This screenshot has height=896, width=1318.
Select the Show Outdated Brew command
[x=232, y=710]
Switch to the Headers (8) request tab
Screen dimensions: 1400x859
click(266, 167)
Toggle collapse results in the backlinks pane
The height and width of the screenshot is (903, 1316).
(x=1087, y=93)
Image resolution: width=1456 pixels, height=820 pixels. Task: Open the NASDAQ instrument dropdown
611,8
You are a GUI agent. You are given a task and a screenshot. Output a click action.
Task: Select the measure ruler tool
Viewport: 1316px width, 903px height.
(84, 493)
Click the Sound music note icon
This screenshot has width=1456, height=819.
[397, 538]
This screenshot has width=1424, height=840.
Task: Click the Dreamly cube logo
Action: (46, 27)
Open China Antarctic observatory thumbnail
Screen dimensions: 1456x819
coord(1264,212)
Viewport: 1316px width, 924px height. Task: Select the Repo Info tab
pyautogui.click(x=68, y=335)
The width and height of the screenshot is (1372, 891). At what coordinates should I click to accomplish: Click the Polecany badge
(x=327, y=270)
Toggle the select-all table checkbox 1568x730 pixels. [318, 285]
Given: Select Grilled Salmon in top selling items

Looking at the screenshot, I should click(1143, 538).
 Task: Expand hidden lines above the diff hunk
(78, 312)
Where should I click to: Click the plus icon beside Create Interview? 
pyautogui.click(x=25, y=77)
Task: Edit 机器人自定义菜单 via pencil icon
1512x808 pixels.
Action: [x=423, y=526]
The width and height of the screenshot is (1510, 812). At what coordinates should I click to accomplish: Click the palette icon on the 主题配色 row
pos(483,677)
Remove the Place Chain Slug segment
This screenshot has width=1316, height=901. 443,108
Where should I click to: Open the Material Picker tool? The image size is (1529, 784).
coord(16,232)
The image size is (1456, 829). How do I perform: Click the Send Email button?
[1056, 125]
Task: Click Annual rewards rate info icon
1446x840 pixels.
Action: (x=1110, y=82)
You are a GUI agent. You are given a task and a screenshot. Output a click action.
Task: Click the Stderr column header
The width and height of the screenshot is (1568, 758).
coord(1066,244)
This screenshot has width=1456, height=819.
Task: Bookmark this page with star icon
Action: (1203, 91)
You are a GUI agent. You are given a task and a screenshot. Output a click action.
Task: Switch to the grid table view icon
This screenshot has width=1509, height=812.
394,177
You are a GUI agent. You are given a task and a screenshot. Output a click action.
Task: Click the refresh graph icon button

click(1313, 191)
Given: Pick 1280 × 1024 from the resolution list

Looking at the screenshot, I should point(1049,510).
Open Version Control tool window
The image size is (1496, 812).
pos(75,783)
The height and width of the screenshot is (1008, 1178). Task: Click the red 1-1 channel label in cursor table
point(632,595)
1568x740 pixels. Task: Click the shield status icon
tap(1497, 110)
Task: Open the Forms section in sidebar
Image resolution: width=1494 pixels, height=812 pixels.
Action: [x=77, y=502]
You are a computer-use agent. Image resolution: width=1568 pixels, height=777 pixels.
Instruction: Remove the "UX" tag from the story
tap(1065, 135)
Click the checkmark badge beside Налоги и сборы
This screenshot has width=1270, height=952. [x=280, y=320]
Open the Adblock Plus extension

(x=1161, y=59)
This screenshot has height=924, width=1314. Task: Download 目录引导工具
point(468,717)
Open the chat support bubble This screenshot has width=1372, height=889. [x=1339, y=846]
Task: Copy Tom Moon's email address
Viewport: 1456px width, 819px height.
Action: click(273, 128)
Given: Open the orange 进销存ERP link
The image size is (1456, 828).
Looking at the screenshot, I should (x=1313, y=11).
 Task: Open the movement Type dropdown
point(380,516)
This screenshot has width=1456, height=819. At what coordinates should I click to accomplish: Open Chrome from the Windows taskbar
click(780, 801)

══════════════════════════════

[REQUIRED WORK]: In the records above, some lines may contain the word "Toggle"; copy every one of them.

[TASK OUTPUT]:
Toggle collapse results in the backlinks pane
Toggle the select-all table checkbox 1568x730 pixels. [318, 285]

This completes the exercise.